Please pick out every line in the rows below that contains the string "will", and copy each one in full. Case counts, so match capitals exactly.

Data section:
___

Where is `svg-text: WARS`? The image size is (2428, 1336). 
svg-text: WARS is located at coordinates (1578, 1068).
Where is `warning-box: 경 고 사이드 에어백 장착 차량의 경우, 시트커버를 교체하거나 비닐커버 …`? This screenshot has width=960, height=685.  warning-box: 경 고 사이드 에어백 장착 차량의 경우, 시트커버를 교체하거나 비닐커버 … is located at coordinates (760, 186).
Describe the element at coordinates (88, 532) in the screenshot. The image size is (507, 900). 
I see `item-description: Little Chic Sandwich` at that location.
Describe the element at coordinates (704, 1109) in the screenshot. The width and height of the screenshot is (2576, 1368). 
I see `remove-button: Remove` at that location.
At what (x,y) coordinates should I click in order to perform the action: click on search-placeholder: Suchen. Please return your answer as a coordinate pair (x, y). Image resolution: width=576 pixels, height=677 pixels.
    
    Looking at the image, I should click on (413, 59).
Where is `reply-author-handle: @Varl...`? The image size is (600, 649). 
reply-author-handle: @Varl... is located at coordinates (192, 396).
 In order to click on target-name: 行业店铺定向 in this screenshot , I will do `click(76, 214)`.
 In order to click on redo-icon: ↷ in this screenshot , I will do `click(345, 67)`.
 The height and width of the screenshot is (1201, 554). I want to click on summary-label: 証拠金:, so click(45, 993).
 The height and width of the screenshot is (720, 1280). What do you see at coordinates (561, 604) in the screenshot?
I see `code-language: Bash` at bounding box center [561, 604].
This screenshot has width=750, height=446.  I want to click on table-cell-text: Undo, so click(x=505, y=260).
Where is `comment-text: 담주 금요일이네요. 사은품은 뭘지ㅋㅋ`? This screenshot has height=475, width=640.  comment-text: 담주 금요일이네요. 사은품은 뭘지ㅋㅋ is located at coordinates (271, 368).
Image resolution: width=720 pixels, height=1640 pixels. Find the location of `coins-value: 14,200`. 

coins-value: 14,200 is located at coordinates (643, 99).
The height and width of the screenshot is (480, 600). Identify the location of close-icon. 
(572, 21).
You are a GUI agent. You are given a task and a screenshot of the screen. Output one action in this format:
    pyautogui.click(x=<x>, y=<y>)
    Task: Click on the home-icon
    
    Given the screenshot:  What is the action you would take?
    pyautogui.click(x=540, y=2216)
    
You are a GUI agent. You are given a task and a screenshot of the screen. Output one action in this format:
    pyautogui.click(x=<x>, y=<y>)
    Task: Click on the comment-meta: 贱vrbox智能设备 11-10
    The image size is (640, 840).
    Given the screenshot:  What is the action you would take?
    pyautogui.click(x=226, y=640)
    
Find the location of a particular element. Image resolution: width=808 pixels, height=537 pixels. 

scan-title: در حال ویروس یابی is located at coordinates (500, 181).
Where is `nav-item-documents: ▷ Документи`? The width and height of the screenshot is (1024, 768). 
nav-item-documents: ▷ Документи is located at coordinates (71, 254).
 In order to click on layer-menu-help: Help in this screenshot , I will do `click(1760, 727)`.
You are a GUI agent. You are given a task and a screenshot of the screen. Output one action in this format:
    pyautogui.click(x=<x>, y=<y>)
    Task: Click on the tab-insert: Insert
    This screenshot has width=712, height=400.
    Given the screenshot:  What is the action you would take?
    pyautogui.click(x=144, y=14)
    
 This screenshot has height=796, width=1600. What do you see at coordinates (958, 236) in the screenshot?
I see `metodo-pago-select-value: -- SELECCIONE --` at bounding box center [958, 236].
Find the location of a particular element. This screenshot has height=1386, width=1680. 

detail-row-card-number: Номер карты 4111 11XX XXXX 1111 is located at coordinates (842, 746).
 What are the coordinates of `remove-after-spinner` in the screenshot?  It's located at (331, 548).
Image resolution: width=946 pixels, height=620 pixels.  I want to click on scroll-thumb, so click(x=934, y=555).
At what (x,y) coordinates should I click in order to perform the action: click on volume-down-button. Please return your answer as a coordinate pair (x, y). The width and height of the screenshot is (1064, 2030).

___

Your response:
 In order to click on target-name: 行业店铺定向 in this screenshot , I will do `click(76, 214)`.
 In order to click on redo-icon: ↷ in this screenshot , I will do `click(345, 67)`.
 In order to click on layer-menu-help: Help in this screenshot , I will do `click(1760, 727)`.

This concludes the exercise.